═══ THE INPUT ═══
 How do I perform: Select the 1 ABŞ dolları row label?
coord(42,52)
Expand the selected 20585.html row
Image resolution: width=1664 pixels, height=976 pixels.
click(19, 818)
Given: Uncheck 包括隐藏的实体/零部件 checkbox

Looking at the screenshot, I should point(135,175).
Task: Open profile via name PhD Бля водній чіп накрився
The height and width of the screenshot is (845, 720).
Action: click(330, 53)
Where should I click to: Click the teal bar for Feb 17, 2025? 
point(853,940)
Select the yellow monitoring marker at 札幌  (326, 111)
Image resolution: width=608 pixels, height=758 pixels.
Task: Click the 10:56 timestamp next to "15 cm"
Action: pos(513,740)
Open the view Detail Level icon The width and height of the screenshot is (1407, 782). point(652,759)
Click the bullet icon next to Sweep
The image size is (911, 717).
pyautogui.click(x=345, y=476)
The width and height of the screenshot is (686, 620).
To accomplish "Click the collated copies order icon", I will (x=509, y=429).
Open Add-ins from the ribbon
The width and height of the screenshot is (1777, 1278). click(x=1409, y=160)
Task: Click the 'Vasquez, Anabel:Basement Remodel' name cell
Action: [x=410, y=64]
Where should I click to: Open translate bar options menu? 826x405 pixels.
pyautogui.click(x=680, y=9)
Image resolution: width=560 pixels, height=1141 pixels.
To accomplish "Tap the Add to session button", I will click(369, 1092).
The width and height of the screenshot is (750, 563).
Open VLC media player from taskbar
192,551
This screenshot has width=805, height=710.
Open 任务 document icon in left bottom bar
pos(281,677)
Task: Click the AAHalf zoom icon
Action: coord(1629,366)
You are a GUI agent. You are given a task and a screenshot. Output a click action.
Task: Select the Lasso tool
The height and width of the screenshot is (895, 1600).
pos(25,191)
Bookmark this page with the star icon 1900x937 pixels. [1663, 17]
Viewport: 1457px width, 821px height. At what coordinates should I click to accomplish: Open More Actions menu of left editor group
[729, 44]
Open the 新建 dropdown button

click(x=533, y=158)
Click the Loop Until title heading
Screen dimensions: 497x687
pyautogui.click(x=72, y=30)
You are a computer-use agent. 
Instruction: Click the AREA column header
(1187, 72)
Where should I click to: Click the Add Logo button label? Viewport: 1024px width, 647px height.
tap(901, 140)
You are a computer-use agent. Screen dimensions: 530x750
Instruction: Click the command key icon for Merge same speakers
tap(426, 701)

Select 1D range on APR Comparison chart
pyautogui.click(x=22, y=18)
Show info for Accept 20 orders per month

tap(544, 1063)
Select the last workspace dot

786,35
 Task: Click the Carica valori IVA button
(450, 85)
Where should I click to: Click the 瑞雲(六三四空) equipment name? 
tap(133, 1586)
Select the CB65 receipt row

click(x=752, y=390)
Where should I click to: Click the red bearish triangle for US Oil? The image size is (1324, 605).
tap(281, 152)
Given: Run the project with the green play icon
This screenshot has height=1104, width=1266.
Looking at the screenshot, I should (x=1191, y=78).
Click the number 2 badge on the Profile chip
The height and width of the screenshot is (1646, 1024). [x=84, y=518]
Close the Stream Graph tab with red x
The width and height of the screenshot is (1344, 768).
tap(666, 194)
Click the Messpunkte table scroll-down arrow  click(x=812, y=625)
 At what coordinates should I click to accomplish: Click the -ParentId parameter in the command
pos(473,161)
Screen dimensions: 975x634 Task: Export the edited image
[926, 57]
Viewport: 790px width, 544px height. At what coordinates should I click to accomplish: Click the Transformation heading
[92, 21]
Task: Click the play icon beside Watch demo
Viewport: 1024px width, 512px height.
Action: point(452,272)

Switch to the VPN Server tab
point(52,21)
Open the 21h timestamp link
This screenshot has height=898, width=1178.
═══
Reproduce all of the records exactly.

 How do I perform: Select the 1 ABŞ dolları row label?
coord(42,52)
Expand the selected 20585.html row
Image resolution: width=1664 pixels, height=976 pixels.
click(19, 818)
Given: Uncheck 包括隐藏的实体/零部件 checkbox

Looking at the screenshot, I should point(135,175).
Task: Open profile via name PhD Бля водній чіп накрився
The height and width of the screenshot is (845, 720).
Action: click(330, 53)
Where should I click to: Click the teal bar for Feb 17, 2025? 
point(853,940)
Select the yellow monitoring marker at 札幌  (326, 111)
Image resolution: width=608 pixels, height=758 pixels.
Task: Click the 10:56 timestamp next to "15 cm"
Action: pos(513,740)
Open the view Detail Level icon The width and height of the screenshot is (1407, 782). point(652,759)
Click the bullet icon next to Sweep
The image size is (911, 717).
pyautogui.click(x=345, y=476)
The width and height of the screenshot is (686, 620).
To accomplish "Click the collated copies order icon", I will (x=509, y=429).
Open Add-ins from the ribbon
The width and height of the screenshot is (1777, 1278). click(x=1409, y=160)
Task: Click the 'Vasquez, Anabel:Basement Remodel' name cell
Action: [x=410, y=64]
Where should I click to: Open translate bar options menu? 826x405 pixels.
pyautogui.click(x=680, y=9)
Image resolution: width=560 pixels, height=1141 pixels.
To accomplish "Tap the Add to session button", I will click(369, 1092).
The width and height of the screenshot is (750, 563).
Open VLC media player from taskbar
192,551
This screenshot has width=805, height=710.
Open 任务 document icon in left bottom bar
pos(281,677)
Task: Click the AAHalf zoom icon
Action: coord(1629,366)
You are a GUI agent. You are given a task and a screenshot. Output a click action.
Task: Select the Lasso tool
The height and width of the screenshot is (895, 1600).
pos(25,191)
Bookmark this page with the star icon 1900x937 pixels. [1663, 17]
Viewport: 1457px width, 821px height. At what coordinates should I click to accomplish: Open More Actions menu of left editor group
[729, 44]
Open the 新建 dropdown button

click(x=533, y=158)
Click the Loop Until title heading
Screen dimensions: 497x687
pyautogui.click(x=72, y=30)
You are a computer-use agent. 
Instruction: Click the AREA column header
(1187, 72)
Where should I click to: Click the Add Logo button label? Viewport: 1024px width, 647px height.
tap(901, 140)
You are a computer-use agent. Screen dimensions: 530x750
Instruction: Click the command key icon for Merge same speakers
tap(426, 701)

Select 1D range on APR Comparison chart
pyautogui.click(x=22, y=18)
Show info for Accept 20 orders per month

tap(544, 1063)
Select the last workspace dot

786,35
 Task: Click the Carica valori IVA button
(450, 85)
Where should I click to: Click the 瑞雲(六三四空) equipment name? 
tap(133, 1586)
Select the CB65 receipt row

click(x=752, y=390)
Where should I click to: Click the red bearish triangle for US Oil? The image size is (1324, 605).
tap(281, 152)
Given: Run the project with the green play icon
This screenshot has height=1104, width=1266.
Looking at the screenshot, I should (x=1191, y=78).
Click the number 2 badge on the Profile chip
The height and width of the screenshot is (1646, 1024). [x=84, y=518]
Close the Stream Graph tab with red x
The width and height of the screenshot is (1344, 768).
tap(666, 194)
Click the Messpunkte table scroll-down arrow  click(x=812, y=625)
 At what coordinates should I click to accomplish: Click the -ParentId parameter in the command
pos(473,161)
Screen dimensions: 975x634 Task: Export the edited image
[926, 57]
Viewport: 790px width, 544px height. At what coordinates should I click to accomplish: Click the Transformation heading
[92, 21]
Task: Click the play icon beside Watch demo
Viewport: 1024px width, 512px height.
Action: point(452,272)

Switch to the VPN Server tab
point(52,21)
Open the 21h timestamp link
This screenshot has height=898, width=1178.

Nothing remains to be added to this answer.